Note that bidirectional reflectance data will remain provisional in 2025, since it is a new data product (as of 2024), and is planned to be incorporated into RELEASE-2026.
You can toggle between the two layers by selecting the "Layers" tab in the upper right corner of the Map window. Check and uncheck the two layers (2021 and 2022) to see the differences. You can also use the slider to the right of the layer name to make one layer partially transparent. What observations can you make about these two datasets?
The BRDF and topographic corrections typically visibly improve striping (or BRDF effects) between adjacent flightlines, as we can see with these datasets at CLBJ, where the 2022 bidirectional reflectance (left) looks much more seamless than the 2021 directional reflectance data (right), which has some visible vertical artifacts.
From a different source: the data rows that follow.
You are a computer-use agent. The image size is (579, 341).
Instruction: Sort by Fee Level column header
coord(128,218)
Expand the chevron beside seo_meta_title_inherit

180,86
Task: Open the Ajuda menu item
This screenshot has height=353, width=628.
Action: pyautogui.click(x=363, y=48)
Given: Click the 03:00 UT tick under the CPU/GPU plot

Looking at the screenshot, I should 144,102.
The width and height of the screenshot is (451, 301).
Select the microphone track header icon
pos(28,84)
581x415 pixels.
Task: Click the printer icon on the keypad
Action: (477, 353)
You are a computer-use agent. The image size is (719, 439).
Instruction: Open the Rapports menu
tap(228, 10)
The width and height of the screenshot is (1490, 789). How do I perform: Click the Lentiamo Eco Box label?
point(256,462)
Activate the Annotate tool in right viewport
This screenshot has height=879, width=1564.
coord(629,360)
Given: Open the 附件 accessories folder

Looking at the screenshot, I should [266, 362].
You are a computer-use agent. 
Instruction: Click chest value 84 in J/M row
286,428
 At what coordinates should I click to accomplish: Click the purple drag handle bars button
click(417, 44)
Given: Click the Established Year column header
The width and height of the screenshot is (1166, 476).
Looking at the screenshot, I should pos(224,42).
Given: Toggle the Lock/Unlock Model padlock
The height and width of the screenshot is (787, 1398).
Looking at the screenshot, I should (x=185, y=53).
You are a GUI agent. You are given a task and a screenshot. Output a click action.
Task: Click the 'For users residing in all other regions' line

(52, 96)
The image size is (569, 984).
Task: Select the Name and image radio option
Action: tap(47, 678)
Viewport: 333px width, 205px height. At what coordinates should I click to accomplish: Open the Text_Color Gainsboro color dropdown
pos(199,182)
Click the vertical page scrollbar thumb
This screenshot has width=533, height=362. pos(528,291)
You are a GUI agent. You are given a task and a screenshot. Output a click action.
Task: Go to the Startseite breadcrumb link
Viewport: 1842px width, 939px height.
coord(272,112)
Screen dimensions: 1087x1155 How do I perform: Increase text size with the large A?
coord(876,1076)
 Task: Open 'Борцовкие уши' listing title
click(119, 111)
For most NEON sites, the flight lines are oriented N-S so the stripes in the directional reflectance data will be vertical, but there are a few sites with slightly different flight plans.
A Quick Recap
You did it! You now have a basic understanding of the GEE Code Editor and its different components. You have also learned how to read a NEON AOP ImageCollection
into a variable, import the variable into your session, and navigate through the ImageCollection Asset details to display information about the collection. You learned to read in an individual reflectance image, explore the image properties, and display a map of a true color image (RGB composite). And finally, you explored some of the differences between the directional and bidirectional (BRDF- and topographic corrected) reflectance data products at the site CLBJ.
It doesn't seem like we've done much so far, but this is a already great achievement! With just a few lines of code, you can import an entire AOP hyperspectral dataset, which in most other coding environments, is more involved. One of the major challenges to working with AOP reflectance data is its large data volume, which typically requires high-performance computing environments to read in the data, visualize, and analyze it. There are also limited open-source tools for working with hyperspectral data; many of the established software suites require proprietary (and often expensive) licenses. In this lesson, with minimal code, we have loaded spectral, lidar, and camera data covering an entire AOP site, and are ready to start exploring and analyzing the data in a free geospatial cloud-computing platform.